I recently read an article, Big Data Cracks Top of the Pops and it’s upsetting the Bookies, which made me think that the hype around Big Data is a little out of control.
The set up
Two guys from Brisbane, Tom and Nick, used social media data to predict the outcome of the Triple J Hottest 100. They posted the results on warmest100.com.au.
Triple J is an Australian radio station targeting 18-30 year-olds and the Hottest 100 is an Australia Day tradition, where listeners can vote on their favourite songs which are collated to produce the Hottest 100. Voting took place from the 19th of December 2012 to the 20th of January 2013.
The story
Nick and Tom analysed 35,081 tweets and Facebook comments to determine their predictions. Their analysis of this “Big Data” was expected to be 90% accurate (they did actually predict 92 out of the 100).
The truth
Nick and Tom used Excel to analyse the data.
My understanding of Big Data is that it’s founded on the three V’s: Velocity, Volume and Variety.
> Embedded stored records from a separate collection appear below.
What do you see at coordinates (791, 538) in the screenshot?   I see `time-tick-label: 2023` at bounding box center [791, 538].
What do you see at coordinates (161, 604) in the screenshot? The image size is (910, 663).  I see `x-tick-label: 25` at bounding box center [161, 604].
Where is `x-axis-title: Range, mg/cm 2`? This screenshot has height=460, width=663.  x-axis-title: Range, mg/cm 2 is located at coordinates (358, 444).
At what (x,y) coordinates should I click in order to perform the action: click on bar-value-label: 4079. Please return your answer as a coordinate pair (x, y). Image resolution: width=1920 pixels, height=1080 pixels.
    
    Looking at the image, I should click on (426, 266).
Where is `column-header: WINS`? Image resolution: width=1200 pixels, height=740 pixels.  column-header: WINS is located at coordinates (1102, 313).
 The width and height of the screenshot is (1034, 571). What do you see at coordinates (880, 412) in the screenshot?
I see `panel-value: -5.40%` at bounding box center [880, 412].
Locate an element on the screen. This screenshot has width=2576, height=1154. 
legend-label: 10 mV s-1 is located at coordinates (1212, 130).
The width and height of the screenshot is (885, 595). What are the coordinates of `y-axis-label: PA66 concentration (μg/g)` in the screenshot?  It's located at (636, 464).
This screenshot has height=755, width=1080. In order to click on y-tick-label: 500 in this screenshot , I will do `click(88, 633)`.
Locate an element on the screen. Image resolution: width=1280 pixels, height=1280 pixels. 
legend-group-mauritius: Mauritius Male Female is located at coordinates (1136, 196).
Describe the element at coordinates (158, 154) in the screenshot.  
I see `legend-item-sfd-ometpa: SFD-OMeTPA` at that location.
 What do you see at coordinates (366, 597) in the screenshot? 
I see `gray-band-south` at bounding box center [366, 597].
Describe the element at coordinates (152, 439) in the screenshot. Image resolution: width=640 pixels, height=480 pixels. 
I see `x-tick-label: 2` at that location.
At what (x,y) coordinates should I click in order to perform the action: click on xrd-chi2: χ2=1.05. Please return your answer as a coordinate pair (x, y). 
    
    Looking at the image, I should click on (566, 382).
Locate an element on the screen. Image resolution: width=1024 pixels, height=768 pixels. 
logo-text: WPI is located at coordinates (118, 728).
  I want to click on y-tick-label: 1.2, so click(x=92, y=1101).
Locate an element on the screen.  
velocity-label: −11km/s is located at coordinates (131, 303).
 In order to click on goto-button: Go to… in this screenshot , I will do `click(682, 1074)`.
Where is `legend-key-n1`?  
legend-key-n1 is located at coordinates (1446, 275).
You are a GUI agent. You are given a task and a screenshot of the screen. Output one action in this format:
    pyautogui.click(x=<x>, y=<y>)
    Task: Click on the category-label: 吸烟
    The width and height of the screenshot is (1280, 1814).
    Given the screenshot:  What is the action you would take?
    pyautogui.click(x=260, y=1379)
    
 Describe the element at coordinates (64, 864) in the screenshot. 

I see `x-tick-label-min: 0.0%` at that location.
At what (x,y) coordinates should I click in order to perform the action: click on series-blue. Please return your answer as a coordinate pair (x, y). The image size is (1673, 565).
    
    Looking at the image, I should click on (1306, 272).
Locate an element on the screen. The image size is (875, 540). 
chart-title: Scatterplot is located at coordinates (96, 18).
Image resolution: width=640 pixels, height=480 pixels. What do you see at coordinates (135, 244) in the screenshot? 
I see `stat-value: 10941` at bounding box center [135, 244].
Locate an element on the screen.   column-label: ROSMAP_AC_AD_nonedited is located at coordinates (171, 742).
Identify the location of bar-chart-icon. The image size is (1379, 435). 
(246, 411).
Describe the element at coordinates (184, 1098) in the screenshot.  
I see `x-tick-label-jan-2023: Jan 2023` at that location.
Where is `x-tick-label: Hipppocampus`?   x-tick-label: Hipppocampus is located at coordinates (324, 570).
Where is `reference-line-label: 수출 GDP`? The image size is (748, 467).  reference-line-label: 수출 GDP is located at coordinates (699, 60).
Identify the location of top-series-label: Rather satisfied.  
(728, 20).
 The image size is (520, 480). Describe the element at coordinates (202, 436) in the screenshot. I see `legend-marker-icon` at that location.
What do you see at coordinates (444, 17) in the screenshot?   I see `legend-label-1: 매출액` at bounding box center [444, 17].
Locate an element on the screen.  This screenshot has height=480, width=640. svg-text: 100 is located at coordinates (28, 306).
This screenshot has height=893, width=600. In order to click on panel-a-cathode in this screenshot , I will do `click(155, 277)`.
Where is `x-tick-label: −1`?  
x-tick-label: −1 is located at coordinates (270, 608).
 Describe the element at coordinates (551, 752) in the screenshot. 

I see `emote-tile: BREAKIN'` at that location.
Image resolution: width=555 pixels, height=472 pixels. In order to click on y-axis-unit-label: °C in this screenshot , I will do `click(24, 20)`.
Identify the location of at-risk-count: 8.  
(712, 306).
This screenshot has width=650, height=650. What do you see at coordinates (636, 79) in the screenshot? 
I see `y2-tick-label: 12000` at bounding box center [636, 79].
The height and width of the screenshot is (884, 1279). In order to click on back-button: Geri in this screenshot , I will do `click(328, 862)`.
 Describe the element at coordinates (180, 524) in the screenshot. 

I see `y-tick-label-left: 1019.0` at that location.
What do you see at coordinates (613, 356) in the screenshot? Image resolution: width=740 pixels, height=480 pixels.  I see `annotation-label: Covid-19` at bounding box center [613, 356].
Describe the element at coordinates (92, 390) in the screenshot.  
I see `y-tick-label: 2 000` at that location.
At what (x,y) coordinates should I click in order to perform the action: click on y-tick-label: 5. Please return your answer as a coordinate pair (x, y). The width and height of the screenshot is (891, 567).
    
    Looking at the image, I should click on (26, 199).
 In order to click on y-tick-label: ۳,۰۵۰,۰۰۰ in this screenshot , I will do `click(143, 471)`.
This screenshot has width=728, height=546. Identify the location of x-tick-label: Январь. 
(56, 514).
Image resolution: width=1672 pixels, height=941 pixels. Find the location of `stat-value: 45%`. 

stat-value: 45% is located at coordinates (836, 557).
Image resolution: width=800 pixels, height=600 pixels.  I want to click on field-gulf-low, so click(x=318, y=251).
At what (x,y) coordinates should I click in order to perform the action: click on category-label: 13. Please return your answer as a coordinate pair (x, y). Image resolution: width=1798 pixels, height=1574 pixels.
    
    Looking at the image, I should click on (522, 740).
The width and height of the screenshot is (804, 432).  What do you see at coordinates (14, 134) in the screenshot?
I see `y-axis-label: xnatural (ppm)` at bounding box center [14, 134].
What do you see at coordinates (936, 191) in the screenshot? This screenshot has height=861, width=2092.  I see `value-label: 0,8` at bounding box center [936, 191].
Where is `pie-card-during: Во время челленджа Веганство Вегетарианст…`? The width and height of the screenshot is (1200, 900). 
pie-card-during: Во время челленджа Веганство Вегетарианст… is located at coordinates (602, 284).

- Velocity: 35,081 tweets and Facebook comments over a month is not rapidly expanding data. It’s easily managed in a simple relational database or even Excel.
- Volume: 35,081 is not beyond Excel’s capacity to process.
- Variety: the data was structured – it came from two sources only, Twitter and Facebook.
This just isn’t Big Data.
The lesson
The hype around Big Data is so huge that people are starting to see Big Data where there is none. Just because it involves Social Media, doesn’t immediately mean it’s Big Data. You don’t need to know much about Big Data to know when people are either trying to fool you or just wrong. Just before you choose to believe it’s big data, scratch the surface a millimetre.





“Like”
People also seem to forget: Big Data, Medium Data, Small Data… without good (and unbiased) analysis it’s all just data.